TRECHO FORNECIDO:
Nem todo problema sucessório envolve grandes fortunas. Às vezes, envolve falta de orientação adequada.
Atendi o caso de uma senhora viúva, sem filhos. Ela tinha apenas uma irmã como parente próximo. De boa-fé, decidiu fazer um testamento por conta própria, deixando seus bens para essa irmã.
A intenção era organizar.
Mas havia um detalhe importante: na ausência de descendentes, ascendentes, cônjuge ou companheiro, a própria lei já determina que os bens sejam transmitidos aos irmãos.
Ou seja, o testamento repetia exatamente o que a lei já estabelecia.
O único bem deixado era um fundo de investimento com pouco mais de R$ 12 mil.
Quando ela faleceu, o que poderia ser resolvido rapidamente tornou-se um percurso judicial obrigatório.
Na época, havendo testamento, o inventário precisava necessariamente tramitar pela via judicial. Não havia possibilidade de conversão para extrajudicial.
Tivemos que:
- Abrir ação de abertura e cumprimento de testamento.
- Após isso, iniciar inventário judicial.
- Cumprir todos os atos processuais formais.
O resultado?
A irmã levou 15 meses para receber pouco mais de R$ 12 mil.
Se não houvesse testamento, o inventário poderia ter sido feito em cartório. Em uma ou duas semanas, tudo estaria resolvido.
O que era uma tentativa de organização acabou gerando burocracia desnecessária.
O que esse caso demonstra?
Planejamento sucessório não é apenas “fazer um testamento”.
É compreender:
- quando o testamento é necessário,
- quando é dispensável,
- quando pode complicar,
- e qual instrumento jurídico é mais adequado para cada realidade.
Testamento é ferramenta. Não é solução universal.
Sem orientação técnica, até uma medida bem-intencionada pode produzir efeito contrário.
Organizar a sucessão exige análise estratégica. Não improviso.
E aqui fica a reflexão final:
Quantas decisões patrimoniais estão sendo tomadas com base na boa intenção — mas sem base técnica suficiente?
Planejar não é apenas querer organizar.
É saber como organizar da forma correta.

MATERIAL FORNECIDO:
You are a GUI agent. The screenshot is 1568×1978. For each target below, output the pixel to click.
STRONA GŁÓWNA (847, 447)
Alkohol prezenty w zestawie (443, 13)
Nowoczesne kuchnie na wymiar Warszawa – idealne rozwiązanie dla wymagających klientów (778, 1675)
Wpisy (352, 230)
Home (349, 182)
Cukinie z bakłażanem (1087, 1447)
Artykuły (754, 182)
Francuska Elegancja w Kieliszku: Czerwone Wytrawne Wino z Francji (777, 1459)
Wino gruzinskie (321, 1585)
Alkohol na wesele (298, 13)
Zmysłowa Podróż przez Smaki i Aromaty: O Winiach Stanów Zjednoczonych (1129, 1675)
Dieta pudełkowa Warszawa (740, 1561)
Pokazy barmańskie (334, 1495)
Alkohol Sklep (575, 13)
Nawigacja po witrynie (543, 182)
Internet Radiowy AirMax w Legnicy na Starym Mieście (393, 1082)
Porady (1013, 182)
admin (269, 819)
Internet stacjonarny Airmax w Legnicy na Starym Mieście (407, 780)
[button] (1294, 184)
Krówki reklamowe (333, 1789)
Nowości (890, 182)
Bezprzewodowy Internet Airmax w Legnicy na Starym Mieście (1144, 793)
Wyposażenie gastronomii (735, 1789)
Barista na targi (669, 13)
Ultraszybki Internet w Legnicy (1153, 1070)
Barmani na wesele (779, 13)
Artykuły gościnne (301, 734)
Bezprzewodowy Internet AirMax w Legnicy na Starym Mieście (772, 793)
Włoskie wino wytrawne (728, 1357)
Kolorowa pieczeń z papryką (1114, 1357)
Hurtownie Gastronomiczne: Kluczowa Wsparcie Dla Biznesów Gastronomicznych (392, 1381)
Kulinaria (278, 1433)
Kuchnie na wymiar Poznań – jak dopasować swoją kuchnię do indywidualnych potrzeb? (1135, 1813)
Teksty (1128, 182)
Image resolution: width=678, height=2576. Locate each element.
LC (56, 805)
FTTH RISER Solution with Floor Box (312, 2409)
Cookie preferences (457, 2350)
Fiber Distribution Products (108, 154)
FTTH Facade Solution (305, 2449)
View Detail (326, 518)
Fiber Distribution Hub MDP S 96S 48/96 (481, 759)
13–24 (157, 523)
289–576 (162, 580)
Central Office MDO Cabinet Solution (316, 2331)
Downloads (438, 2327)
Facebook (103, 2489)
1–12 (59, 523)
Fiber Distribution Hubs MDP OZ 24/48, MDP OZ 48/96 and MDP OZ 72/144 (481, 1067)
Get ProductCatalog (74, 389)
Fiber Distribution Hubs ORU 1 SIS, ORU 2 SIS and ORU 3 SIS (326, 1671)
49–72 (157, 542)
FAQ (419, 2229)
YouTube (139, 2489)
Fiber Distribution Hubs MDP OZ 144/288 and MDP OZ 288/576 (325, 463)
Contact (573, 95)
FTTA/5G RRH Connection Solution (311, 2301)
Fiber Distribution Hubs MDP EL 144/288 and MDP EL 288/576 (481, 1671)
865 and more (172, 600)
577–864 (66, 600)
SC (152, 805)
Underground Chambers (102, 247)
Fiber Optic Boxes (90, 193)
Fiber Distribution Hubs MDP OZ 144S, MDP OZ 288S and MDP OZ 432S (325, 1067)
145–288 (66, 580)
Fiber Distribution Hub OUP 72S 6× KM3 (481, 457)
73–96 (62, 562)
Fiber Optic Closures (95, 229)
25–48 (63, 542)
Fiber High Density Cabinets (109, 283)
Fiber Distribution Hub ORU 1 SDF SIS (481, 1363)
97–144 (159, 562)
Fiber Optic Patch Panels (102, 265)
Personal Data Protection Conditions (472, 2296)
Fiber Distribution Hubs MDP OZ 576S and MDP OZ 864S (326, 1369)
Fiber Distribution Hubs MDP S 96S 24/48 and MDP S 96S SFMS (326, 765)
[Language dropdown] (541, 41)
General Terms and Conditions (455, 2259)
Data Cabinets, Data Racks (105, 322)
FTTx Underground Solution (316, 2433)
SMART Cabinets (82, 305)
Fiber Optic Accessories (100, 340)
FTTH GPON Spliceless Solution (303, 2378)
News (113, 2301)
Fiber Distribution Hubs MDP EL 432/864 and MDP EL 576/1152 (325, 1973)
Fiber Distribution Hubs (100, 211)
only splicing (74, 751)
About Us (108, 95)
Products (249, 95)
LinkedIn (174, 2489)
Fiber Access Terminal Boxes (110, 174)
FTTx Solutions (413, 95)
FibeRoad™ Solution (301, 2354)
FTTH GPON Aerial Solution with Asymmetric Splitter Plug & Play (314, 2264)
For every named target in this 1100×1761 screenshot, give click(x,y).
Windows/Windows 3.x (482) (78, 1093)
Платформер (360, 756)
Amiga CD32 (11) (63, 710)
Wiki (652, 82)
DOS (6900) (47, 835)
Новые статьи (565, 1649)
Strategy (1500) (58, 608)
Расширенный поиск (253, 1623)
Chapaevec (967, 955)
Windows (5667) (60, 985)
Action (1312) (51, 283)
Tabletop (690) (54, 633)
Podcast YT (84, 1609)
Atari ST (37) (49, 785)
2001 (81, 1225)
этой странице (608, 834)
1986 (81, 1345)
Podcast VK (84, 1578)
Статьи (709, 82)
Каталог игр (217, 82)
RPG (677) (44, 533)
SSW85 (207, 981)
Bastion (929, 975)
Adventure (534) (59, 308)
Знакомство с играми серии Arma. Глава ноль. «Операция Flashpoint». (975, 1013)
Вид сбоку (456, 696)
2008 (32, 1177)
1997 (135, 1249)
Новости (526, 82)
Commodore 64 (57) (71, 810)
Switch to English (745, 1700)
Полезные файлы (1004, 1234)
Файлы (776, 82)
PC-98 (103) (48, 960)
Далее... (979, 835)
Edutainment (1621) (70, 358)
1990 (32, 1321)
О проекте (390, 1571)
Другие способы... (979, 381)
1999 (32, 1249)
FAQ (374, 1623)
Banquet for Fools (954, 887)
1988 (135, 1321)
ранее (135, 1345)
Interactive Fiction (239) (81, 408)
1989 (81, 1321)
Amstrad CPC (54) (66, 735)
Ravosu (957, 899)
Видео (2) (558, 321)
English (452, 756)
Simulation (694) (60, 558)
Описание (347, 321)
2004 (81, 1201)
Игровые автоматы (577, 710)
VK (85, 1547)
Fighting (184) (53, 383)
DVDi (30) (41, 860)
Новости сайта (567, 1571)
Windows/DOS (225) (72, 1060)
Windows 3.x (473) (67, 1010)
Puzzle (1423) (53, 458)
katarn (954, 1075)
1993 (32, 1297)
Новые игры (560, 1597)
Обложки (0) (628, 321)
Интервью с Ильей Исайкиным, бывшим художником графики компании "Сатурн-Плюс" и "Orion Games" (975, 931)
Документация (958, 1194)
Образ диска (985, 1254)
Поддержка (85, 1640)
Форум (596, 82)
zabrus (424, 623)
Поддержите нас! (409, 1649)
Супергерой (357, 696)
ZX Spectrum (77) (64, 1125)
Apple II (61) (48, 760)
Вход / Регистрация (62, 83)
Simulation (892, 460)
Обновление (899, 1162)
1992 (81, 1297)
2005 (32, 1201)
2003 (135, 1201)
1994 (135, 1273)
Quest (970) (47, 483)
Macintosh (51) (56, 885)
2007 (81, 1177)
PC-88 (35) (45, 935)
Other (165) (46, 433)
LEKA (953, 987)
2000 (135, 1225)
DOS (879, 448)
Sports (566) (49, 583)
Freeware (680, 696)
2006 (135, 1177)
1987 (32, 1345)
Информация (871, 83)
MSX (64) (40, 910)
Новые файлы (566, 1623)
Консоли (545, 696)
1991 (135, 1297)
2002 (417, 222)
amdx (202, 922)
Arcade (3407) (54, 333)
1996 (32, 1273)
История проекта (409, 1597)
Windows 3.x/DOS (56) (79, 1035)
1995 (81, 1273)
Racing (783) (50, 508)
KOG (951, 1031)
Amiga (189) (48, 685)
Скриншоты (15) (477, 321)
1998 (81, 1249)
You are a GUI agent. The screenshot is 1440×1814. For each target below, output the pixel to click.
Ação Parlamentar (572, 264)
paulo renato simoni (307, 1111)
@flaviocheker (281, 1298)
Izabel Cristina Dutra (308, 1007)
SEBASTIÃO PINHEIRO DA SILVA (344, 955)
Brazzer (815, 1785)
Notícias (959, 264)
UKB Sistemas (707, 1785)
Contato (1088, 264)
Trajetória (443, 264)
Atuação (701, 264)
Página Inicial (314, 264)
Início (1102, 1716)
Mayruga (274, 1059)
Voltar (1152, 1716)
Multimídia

ORDEM DE TRABALHO: Informe, com base no trecho fornecido, quanto tempo a irmã levou para receber o valor deixado pela senhora viúva.

RESULTADO DA TAREFA: A irmã levou 15 meses para receber pouco mais de R$ 12 mil.